Il senatore Marco Rubio, nominato da Trump come Segretario di Stato, è il più feroce oppositore dell’accordo di licenza tecnologica tra Ford e Catl per una fabbrica in Michigan, sostenendo che la partnership «non farà altro che aumentare la dipendenza degli Stati Uniti dal Partito comunista cinese per la tecnologia delle batterie». Più recentemente, Rubio ha proposto la messa al bando della società per via dei suoi legami con il governo e le forze armate di Pechino: «L’affidamento e l’uso delle batterie di Catl minaccia la sicurezza nazionale degli Stati Uniti, in quanto rende la nostra nazione dipendente dalla Cina comunista per le infrastrutture energetiche».

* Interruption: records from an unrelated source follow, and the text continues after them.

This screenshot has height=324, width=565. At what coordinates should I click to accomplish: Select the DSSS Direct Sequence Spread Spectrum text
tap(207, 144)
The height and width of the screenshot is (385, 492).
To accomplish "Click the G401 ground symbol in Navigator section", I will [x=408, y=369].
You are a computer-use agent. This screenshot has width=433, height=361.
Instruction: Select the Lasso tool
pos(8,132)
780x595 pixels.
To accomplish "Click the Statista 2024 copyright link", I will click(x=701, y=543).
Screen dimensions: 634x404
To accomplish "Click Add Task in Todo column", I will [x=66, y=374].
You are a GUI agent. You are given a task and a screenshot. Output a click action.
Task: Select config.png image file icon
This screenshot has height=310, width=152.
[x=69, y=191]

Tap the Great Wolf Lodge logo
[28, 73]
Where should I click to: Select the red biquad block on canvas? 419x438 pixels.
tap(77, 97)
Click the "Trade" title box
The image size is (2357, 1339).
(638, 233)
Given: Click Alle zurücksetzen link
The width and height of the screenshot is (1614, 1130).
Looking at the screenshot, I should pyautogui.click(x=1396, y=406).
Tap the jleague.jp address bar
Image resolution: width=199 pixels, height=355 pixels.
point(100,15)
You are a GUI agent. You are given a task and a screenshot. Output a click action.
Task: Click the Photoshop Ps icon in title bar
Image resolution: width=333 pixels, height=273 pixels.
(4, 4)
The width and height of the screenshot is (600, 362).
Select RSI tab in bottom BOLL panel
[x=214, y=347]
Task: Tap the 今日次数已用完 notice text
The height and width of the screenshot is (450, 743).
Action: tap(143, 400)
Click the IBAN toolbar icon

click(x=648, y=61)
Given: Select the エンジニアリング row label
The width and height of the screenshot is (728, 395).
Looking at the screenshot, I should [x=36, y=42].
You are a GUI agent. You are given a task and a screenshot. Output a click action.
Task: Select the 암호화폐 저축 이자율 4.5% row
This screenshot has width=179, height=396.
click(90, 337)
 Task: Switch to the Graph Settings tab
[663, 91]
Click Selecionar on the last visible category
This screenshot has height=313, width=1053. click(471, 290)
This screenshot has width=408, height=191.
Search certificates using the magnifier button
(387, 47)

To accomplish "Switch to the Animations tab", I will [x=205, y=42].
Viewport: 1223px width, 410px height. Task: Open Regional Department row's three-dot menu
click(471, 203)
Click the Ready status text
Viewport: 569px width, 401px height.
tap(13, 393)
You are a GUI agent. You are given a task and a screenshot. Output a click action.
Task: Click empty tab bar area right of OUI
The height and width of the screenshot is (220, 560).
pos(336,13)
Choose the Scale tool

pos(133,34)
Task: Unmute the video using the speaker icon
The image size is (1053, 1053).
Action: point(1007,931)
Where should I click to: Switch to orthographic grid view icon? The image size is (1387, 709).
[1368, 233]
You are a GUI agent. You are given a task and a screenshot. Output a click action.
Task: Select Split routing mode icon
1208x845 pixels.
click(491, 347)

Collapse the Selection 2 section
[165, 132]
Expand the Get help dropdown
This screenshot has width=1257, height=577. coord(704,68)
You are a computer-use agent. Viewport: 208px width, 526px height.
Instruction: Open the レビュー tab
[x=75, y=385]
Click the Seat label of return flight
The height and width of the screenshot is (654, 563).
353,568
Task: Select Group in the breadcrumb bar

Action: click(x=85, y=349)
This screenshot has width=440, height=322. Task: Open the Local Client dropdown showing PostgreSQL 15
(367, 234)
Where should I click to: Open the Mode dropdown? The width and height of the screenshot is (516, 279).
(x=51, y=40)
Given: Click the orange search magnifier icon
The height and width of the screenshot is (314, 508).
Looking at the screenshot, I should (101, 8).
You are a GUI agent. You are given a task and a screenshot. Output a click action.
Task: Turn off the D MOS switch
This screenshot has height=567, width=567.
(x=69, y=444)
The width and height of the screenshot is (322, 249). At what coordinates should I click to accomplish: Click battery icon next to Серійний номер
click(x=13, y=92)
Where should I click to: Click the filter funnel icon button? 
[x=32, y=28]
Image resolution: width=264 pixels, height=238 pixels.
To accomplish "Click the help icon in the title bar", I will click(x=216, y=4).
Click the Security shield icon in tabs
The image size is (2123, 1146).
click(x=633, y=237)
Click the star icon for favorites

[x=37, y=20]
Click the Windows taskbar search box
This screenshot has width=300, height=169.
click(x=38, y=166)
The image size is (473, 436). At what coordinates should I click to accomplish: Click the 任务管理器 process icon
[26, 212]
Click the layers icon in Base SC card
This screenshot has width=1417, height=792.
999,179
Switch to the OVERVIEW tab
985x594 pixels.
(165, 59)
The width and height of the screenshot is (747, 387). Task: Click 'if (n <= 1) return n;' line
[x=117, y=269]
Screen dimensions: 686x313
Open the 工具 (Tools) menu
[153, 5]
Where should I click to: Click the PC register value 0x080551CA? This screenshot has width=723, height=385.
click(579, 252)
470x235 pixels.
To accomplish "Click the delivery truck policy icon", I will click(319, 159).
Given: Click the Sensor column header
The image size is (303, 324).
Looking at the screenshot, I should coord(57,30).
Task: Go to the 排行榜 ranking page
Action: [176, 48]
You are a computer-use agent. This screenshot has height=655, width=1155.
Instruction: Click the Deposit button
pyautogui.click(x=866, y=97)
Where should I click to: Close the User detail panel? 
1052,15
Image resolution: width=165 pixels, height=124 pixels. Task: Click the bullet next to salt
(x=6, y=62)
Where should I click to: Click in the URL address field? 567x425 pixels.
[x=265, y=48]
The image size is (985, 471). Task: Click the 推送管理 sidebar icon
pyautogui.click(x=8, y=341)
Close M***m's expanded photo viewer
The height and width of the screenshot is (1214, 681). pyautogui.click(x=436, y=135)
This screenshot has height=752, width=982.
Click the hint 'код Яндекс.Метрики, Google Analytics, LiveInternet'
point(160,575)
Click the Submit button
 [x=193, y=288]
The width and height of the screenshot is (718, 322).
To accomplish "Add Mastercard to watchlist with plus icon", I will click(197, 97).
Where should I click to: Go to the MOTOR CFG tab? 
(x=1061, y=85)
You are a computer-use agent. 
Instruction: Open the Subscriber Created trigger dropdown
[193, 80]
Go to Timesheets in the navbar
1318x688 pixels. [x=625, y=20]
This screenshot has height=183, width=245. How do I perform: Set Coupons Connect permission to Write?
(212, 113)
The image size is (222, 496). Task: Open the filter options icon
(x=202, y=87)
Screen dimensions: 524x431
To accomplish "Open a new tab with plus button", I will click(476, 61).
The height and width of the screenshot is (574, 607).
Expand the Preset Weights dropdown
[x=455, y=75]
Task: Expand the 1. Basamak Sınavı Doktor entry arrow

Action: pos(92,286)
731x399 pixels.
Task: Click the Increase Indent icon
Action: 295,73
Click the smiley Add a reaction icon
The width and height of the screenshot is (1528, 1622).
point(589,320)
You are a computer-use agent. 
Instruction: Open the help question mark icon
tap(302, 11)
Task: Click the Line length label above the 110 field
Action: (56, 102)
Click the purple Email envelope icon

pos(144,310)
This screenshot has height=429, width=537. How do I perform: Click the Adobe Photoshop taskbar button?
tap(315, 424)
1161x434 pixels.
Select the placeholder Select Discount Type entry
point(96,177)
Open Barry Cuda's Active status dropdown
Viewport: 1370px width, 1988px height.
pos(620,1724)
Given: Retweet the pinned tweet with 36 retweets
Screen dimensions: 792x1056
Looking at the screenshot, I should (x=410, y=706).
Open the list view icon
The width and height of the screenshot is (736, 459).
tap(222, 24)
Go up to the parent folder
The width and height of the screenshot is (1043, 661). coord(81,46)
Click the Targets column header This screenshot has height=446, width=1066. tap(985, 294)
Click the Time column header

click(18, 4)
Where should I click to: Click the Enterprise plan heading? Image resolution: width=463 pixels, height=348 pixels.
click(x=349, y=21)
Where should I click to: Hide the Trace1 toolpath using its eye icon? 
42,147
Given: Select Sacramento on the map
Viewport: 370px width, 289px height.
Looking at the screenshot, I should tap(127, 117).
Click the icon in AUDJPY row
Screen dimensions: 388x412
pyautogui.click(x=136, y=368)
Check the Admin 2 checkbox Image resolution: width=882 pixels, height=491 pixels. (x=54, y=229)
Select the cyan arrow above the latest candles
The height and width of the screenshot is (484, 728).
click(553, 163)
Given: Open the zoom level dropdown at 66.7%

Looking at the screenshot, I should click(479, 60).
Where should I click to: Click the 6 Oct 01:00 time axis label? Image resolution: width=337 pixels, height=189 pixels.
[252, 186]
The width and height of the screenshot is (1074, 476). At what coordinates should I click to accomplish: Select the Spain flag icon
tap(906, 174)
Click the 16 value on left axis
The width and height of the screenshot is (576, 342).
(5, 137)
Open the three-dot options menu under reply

Se il pensiero del prossimo Segretario di Stato è netto, è invece più sfumato quello del presidente eletto, che promette durezza con Pechino ma non è contrario agli investimenti cinesi in America purché i loro stabilimenti diano lavoro agli americani. Il presidente di Catl ha detto di essere disposto a costruire una fabbrica negli Stati Uniti se non ci saranno ostacoli politici, ma i repubblicani al Congresso potrebbero effettivamente rappresentare uno scoglio. E non solo loro: l’accordo tra Catl e Ford ha innervosito anche il governo cinese, che vuole assicurarsi che la casa automobilistica americana non accederà alle tecnologie critiche del campione delle batterie.
La competizione tecno-politica tra gli Stati Uniti e la Cina è accesa e l’Unione europea non potrà non tenerne conto nella sua pianificazione industriale “verde”, la quale dovrà trovare un (difficile) equilibrio tra la tutela dei propri comparti produttivi, il raggiungimento degli obiettivi climatici e il mantenimento di buoni rapporti con l’alleato a Washington.